Op verschillende plaatsen in Nederland zijn op woensdag 26 mei in totaal rond de 500.000 jonge palingen uitgezet. Deze grootschalige actie werd uitgevoerd in opdracht van het ministerie van LNV om de Nederlandse palingstand te vergroten en vormt een onderdeel van het Europese herstelprogramma. De palingen zijn uitgezet in Friesland, in het Zwartewater, het Amstelmeer en in de Kromme Mijdrecht.
De palingstand toont een voorzichtig stijgende lijn sinds 2011, na invoering van een herstelplan door de EU. De uitzet van grote hoeveelheden jonge palingen is een van de maatregelen uit dat plan. De groei van de palingstand is meetbaar door de aanwas van jonge paling aan de Europese kusten. De jongen proberen in de winter en het vroege voorjaar via de kusten het zoete water van Europa binnen te komen. De kusten zijn echter vrijwel ondoordringbaar voor de naar schatting 1,5 miljard jonge palingen die jaarlijks aankomen. Daarom wordt een deel opgevangen voor uitzetprogramma’s in heel Europa.
De honderdduizenden jonge palingen die in Nederland zijn uitgezet, werden opgevangen in de riviermondingen van Frankrijk als geheel doorzichtige glasaaljes. Ze zijn daar op de golfstroom naar toe gedreven, nadat ze 6.000 kilometer verderop in de Sargassozee (Bermudadriehoek) zijn geboren. Vanuit Frankrijk zijn ze naar een Nederlandse kwekerij gebracht, waar ze enkele maanden in quarantaine verbleven om aan te sterken. Deze wat sterkere jonge paling, die pootaal wordt genoemd, heeft naar verwachting een goede overlevingskans in onze natuur.

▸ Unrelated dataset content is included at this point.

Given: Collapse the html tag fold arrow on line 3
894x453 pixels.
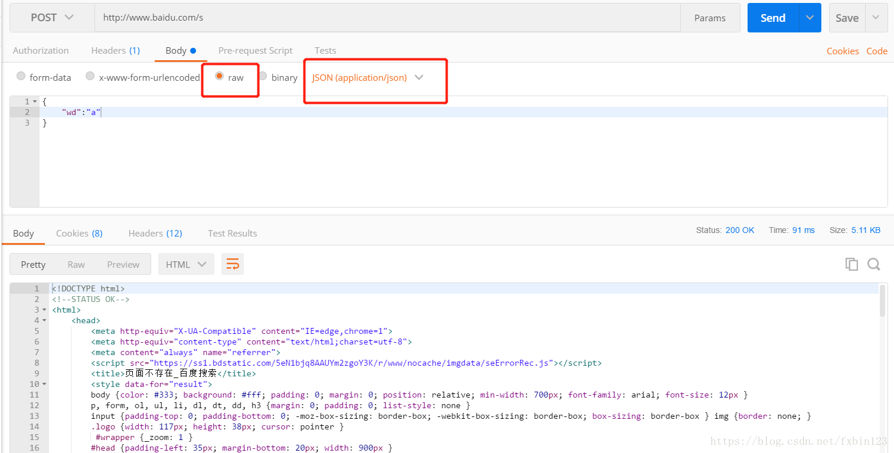Looking at the screenshot, I should [44, 310].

Herbevolking met rond de 3 miljoen jonge palingen in Nederland
Dit voorjaar zijn er op verschillende plaatsen in Nederland jonge palingen uitgezet, 2,5 miljoen als glasaal en een half miljoen als enkele maanden oude, wat sterkere pootaal. In totaal rond de 3 miljoen. Bij deze aantallen wordt in veel uitzetgebieden de maximale hoeveelheid voor herbevolking bereikt (meer paling kan in die gebieden niet leven). De uitzetgebieden zijn geselecteerd door de overheid.
Wanneer de jongen tot volwassen palingen (zogenaamde schieralen) zijn uitgegroeid, kunnen ze vanuit de geselecteerde gebieden vrijuit naar de Atlantische Oceaan zwemmen om in de Sargassozee voor nageslacht te zorgen, dat vervolgens na een tot twee jaar weer aan de Europese kusten wordt verwacht.